Implement the code to solve the algorithm.

def find_error_nums(nums):
    n = len(nums)
    
    # Calculate the expected sum and sum of squares
    expected_sum = n * (n + 1) // 2
    expected_sum_squares = n * (n + 1) * (2 * n + 1) // 6
    
    # Calculate the actual sum and sum of squares
    actual_sum = sum(nums)
    actual_sum_squares = sum(x * x for x in nums)
    
    # Calculate the differences
    sum_diff = expected_sum - actual_sum
    sum_squares_diff = expected_sum_squares - actual_sum_squares
    
    # Solve for the missing and duplicate numbers
    missing_plus_duplicate = sum_squares_diff // sum_diff
    missing = (sum_diff + missing_plus_duplicate) // 2
    duplicate = missing_plus_duplicate - missing
    
    return [duplicate, missing]

5: R-eview

Review the code by running specific example(s) and recording values (watchlist) of your code's variables along the way.
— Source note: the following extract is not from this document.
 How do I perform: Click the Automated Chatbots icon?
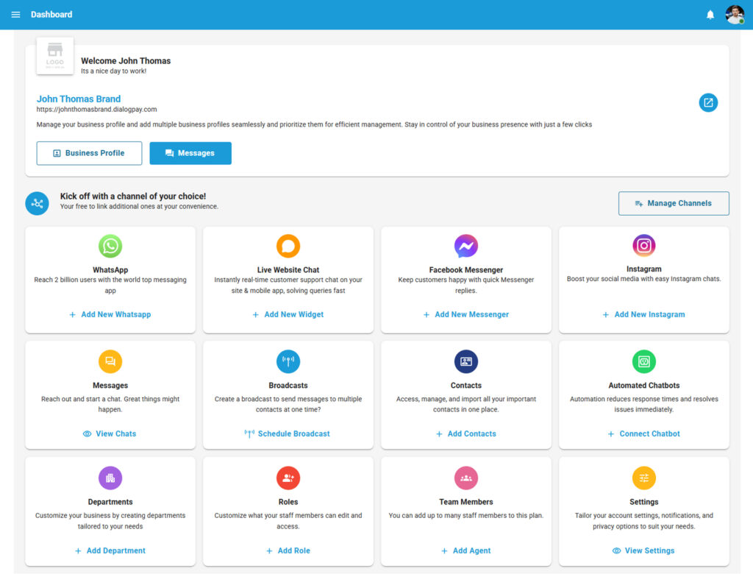click(644, 361)
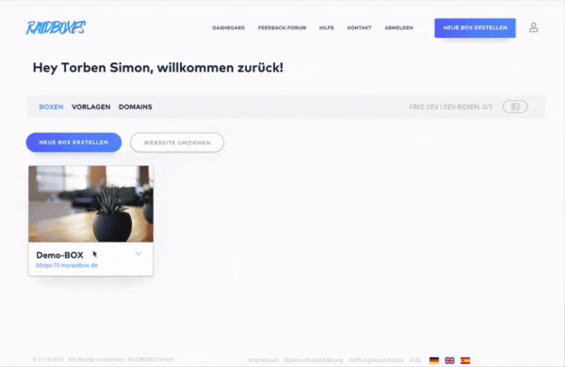This screenshot has width=565, height=367.
Task: Switch to the Vorlagen tab
Action: click(x=91, y=107)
  • Trace through your code with an input to check for the expected output.
  • Example: Trace with nums = [1, 2, 2, 4]
    • expected_sum = 10, expected_sum_squares = 30
    • actual_sum = 9, actual_sum_squares = 25
    • sum_diff = 1, sum_squares_diff = 5
    • missing_plus_duplicate = 5
    • missing = 3, duplicate = 2
    • Return [2, 3]

6: E-valuate

Evaluate the performance of your algorithm and state any strong/weak or future potential work.

Assume N represents the length of the list nums.

  • Time Complexity: O(N) because we need to traverse the list to calculate the sums.
  • Space Complexity: O(1) because we only use a constant amount of extra space.